Before it had come a plodding reading of Prokofiev’s ‘Classical’ Symphony, punchy and weighty but never sparkling. Occasionally, sections of the LSO drifted apart in moments of ill-coordination, surely because Gergiev’s characteristic right-hand fluttering gave little for the players to fix onto. This sounded like a read-through rather than a performance.

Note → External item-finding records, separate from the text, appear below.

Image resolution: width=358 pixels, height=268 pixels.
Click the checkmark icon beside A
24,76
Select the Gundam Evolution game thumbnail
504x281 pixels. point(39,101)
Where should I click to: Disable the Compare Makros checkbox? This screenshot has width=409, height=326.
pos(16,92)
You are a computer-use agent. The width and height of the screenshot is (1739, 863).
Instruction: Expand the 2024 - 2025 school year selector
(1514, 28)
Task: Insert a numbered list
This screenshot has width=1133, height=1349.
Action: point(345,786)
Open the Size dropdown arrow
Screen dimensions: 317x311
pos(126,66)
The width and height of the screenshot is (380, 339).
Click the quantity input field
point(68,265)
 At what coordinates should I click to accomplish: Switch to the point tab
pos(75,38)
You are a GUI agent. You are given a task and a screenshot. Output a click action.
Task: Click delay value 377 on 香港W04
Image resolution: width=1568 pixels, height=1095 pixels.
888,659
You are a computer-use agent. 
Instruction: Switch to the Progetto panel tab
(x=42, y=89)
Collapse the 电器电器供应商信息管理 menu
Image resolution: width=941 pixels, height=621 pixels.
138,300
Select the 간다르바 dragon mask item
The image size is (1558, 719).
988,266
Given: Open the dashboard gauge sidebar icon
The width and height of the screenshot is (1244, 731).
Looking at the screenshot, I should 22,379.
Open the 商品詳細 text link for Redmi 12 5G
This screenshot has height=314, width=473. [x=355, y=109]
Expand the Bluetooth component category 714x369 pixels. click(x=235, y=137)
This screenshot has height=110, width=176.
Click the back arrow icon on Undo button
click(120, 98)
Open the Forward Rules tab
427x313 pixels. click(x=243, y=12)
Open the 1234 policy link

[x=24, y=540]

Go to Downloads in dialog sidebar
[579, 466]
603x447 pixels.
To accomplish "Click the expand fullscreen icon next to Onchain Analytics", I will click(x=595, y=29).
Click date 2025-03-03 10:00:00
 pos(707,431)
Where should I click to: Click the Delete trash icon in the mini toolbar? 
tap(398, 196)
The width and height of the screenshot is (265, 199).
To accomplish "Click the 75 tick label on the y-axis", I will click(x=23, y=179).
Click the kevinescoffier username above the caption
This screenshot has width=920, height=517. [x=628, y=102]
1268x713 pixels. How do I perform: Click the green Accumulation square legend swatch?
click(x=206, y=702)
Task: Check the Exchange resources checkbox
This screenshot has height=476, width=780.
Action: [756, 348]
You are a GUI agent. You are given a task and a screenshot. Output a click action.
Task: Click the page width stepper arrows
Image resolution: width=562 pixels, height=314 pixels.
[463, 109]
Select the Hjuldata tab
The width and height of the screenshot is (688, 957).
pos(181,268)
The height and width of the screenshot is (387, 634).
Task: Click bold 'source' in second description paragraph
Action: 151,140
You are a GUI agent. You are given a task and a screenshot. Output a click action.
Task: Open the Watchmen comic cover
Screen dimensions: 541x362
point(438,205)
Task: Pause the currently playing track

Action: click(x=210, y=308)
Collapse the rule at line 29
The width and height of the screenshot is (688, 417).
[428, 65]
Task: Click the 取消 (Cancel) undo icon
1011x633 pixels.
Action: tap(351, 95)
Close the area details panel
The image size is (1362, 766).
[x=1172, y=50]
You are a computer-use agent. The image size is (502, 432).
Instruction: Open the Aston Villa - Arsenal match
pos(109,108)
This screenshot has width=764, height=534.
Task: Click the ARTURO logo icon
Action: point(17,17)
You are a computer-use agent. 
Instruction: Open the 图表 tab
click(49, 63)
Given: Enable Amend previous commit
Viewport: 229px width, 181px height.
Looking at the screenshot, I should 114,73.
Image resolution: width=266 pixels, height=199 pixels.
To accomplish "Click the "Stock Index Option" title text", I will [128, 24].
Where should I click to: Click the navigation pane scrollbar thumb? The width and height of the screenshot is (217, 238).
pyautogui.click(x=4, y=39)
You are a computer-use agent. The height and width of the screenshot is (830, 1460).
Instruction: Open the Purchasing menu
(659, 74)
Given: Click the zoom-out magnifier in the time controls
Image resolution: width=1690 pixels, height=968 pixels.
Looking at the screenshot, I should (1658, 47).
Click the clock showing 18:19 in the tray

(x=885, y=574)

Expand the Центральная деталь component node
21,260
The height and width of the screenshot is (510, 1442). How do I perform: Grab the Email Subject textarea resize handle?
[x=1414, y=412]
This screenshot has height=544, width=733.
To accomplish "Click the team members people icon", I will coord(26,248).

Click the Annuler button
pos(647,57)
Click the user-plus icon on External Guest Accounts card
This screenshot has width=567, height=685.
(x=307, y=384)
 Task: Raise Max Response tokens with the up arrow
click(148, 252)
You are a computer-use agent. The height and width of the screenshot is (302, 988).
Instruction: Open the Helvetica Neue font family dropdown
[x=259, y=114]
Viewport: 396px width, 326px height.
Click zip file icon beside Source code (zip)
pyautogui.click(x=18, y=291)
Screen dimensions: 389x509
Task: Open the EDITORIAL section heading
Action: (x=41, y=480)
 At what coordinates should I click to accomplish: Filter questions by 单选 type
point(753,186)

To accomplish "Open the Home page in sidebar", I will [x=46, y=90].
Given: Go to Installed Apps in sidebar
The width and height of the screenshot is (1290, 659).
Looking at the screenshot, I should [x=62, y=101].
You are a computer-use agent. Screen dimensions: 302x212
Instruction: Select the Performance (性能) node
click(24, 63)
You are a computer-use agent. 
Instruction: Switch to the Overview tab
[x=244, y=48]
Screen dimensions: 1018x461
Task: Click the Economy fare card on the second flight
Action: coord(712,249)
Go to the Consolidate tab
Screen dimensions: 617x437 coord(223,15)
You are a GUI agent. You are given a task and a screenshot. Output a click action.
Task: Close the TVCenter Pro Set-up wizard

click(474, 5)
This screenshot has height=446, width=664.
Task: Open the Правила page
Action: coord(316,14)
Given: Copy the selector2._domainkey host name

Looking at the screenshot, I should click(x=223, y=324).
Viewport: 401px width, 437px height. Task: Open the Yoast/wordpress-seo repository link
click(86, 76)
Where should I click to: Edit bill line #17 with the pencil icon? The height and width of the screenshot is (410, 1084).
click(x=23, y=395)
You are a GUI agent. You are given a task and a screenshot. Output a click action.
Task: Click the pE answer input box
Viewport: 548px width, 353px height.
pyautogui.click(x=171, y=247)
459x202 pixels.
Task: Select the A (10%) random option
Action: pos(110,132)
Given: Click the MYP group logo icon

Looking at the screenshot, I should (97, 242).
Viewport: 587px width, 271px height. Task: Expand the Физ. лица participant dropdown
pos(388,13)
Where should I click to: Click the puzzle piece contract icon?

Perhaps the cumulative strain of performing this programme five nights straight (four in Germany then this London date) was responsible for weariness and routine in the LSO’s playing in the two symphonies. The series has been marketed as “Gergiev’s Tchaikovsky”; aptly, for the responsibility was his for the horror that followed. He appeared barely interested, producing an utterly shapeless account of Tchaikovsky’s tightly argued symphony. The Andante cantabile, so often a highpoint in a successful performance, became an excruciating experiment, painfully drawn out to the point of head-in-hands boredom. At least the funereal pace quickened for the ‘Valse’, and the genuine ambiguity of the finale’s turn to jubilation might have signalled an interpretation of depth, had it not capped a reading of such tedium. No point went by without labour and the impression was of a conductor on autopilot.